A Bigger Splash é um filme que não só deveria ter título em português mas também ter uma sessão semanal no Belas Artes pro resto da vida.
Dirigido pela italiano Luca Guadagnino, de I Am Love, o filme é baseado num cult dos anos 60, La Piscine que tinha um elenco animal: Alain Delon, Romy Schneider, Maurice Ronet and Jane Birkin.
Deusa das Deusas, Tilda Swinton é a estrela desse Bigger Splash: ela é uma lenda rocker que por um problema na garganta, tem que ficar um tempo sem falar e por isso se recupera em um paraíso italiano com seu marido cineasta, vivido pelo ótimo Matthias Schoenaerts.
As férias forçadas são meio que interrompidas pela chegada do ex-marido da rock star, um produtor muito famoso e ex-patrão do cineasta, vivido pelo sempre bom Ralph Finnes.

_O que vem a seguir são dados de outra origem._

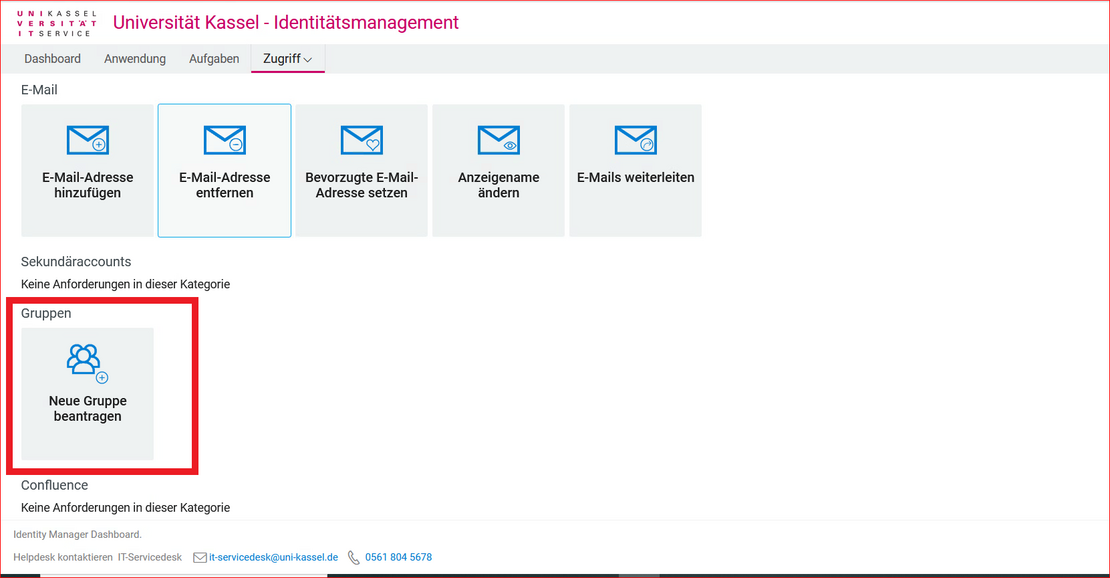Click the envelope-minus icon for removing an e-mail address
Screen dimensions: 1110x578
[224, 139]
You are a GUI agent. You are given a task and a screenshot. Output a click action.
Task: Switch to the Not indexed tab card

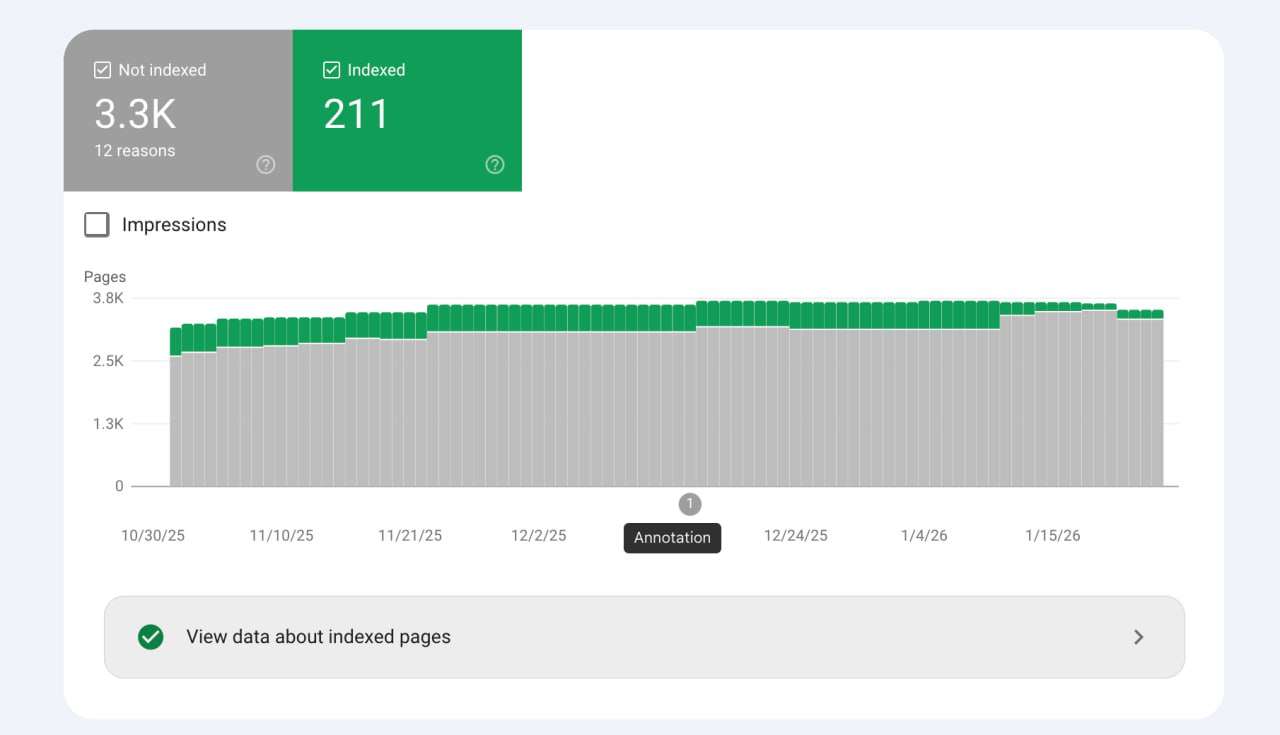coord(177,110)
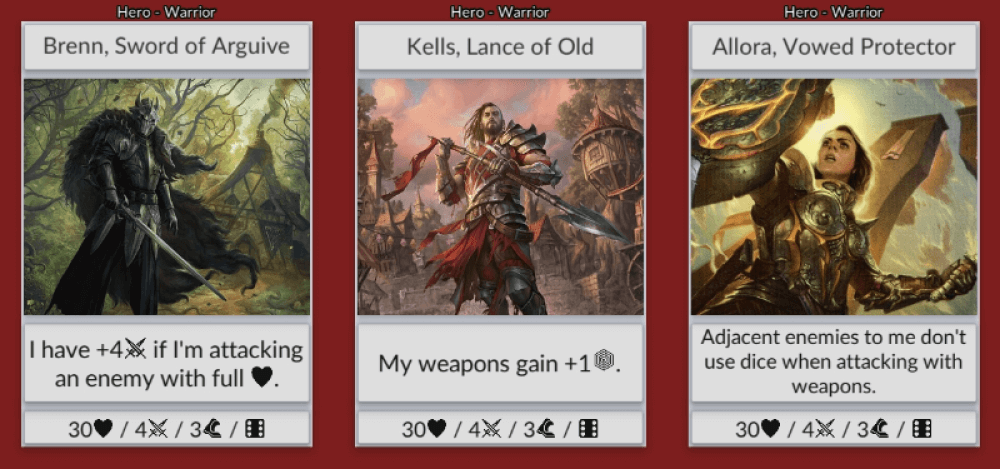The height and width of the screenshot is (469, 1000).
Task: Click the heart icon in Brenn's stat bar
Action: [105, 430]
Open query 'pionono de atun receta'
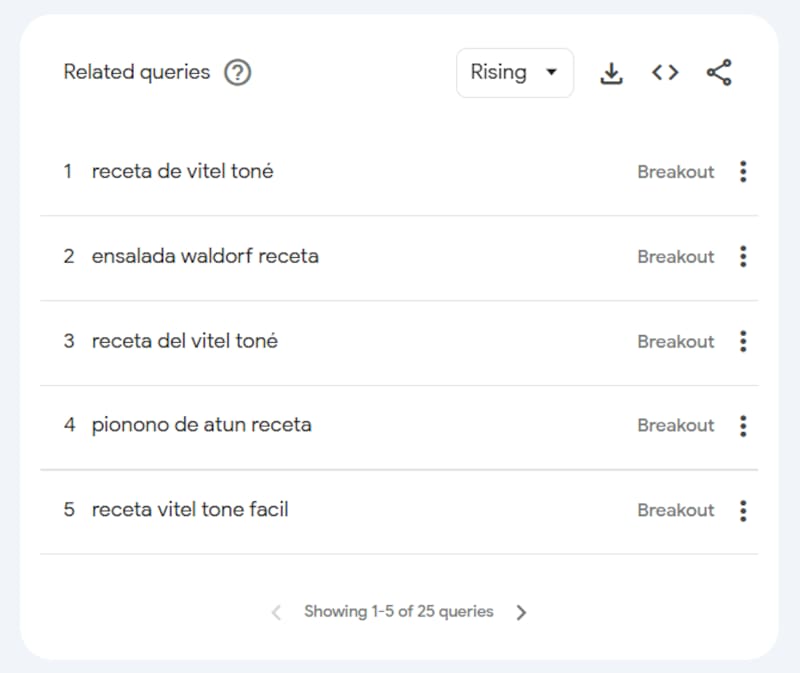Screen dimensions: 800x673 [x=202, y=426]
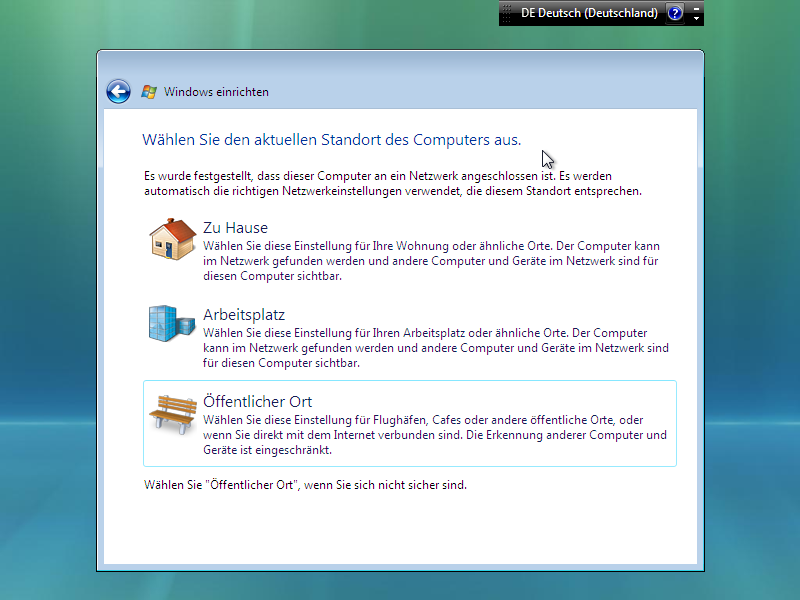Click the blue back arrow button
The height and width of the screenshot is (600, 800).
pos(119,92)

E junto com ele vem sua filha, linda, voluptuosa e quase despudorada, vivida pela linda Dakota Johnson.
Claro que nada será como antes principalmente pela animação toda do ex-marido e sua filha e seus amigos.
Intriga, ciúme, mentira, paixão repentina, fantasmas do passado, A Bigger Splash tem um roteiro que não desaponta e a direção mais que precisa de Guadagnino faz do filme uma obra rara no cinema de hoje.

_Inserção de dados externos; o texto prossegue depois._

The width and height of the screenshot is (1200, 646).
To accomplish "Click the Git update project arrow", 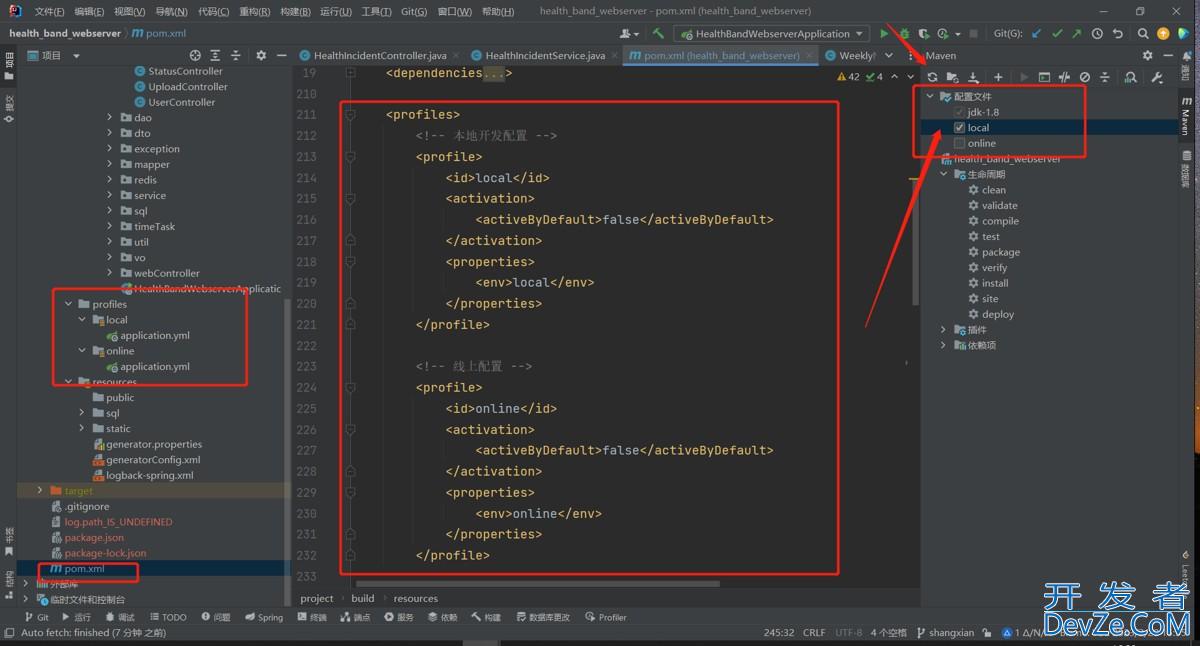I will tap(1036, 34).
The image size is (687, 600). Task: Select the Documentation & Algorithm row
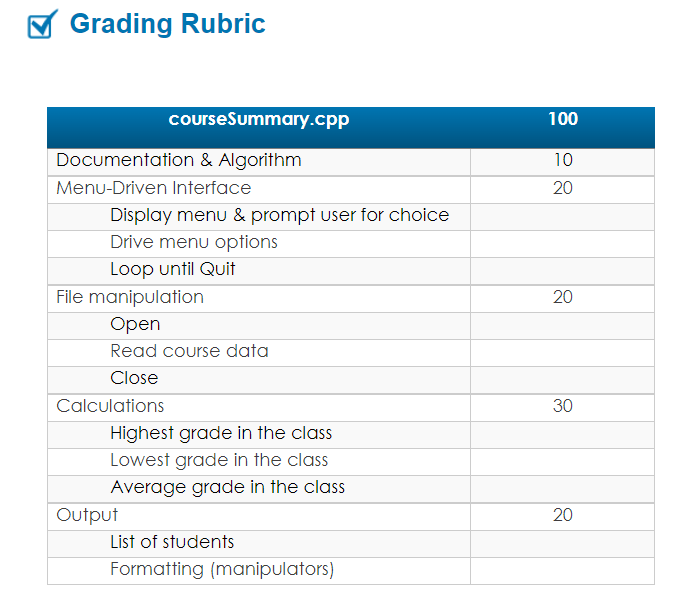(x=351, y=162)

Talvez a grande coisa e o maior absurdo do Bigger Splash seja ter uma das maiores atrizes de hoje em dia praticamente sem falar o filme, só sussurrando e atuando com o corpo, os olhos, as mãos. Tilda mostra que ela é o tipo de atriz que dá pra fazer o que quiserem com ela que o resultado é sempre o melhor possível. Ela é a matriarca do filme, tudo gira em função dela, apesar do personagem de Fiennes achar o contrário e alguém que comanda e não tem voz talvez seja a boa “pegadinha” do filme.

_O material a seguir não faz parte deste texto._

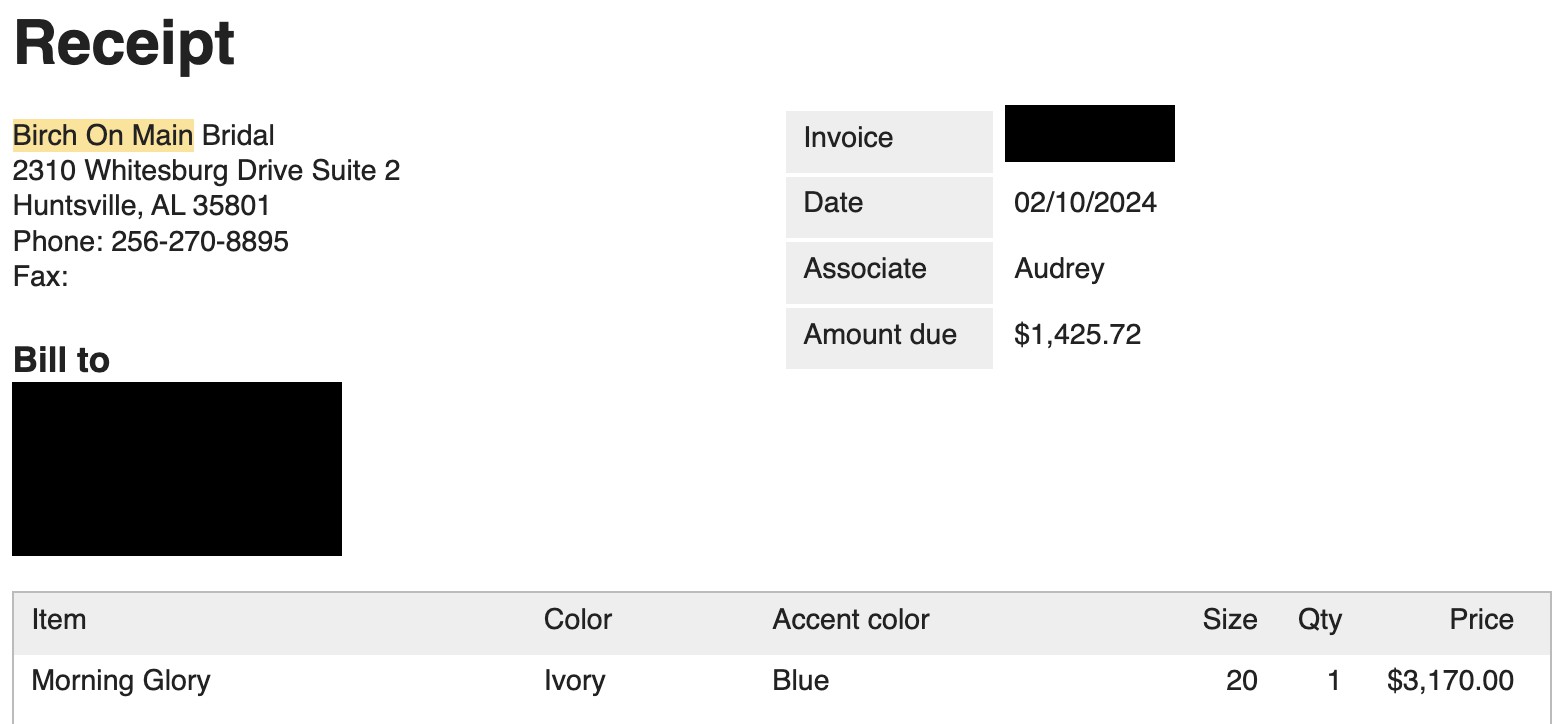This screenshot has height=724, width=1558.
Task: Click the Fax label
Action: [x=40, y=276]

PS1: Matthias Schoenaerts é a minha aposta pro próximo superstar das telonas.
PS2: semana passada o novo filme de Guadagnino, Call Me By Your Name, um filme gay passado também na Itália com o bonitão Armie Hammer tendo um affair com o filho do seu patrão, foi lançado em Sundance com as melhores críticas possíveis.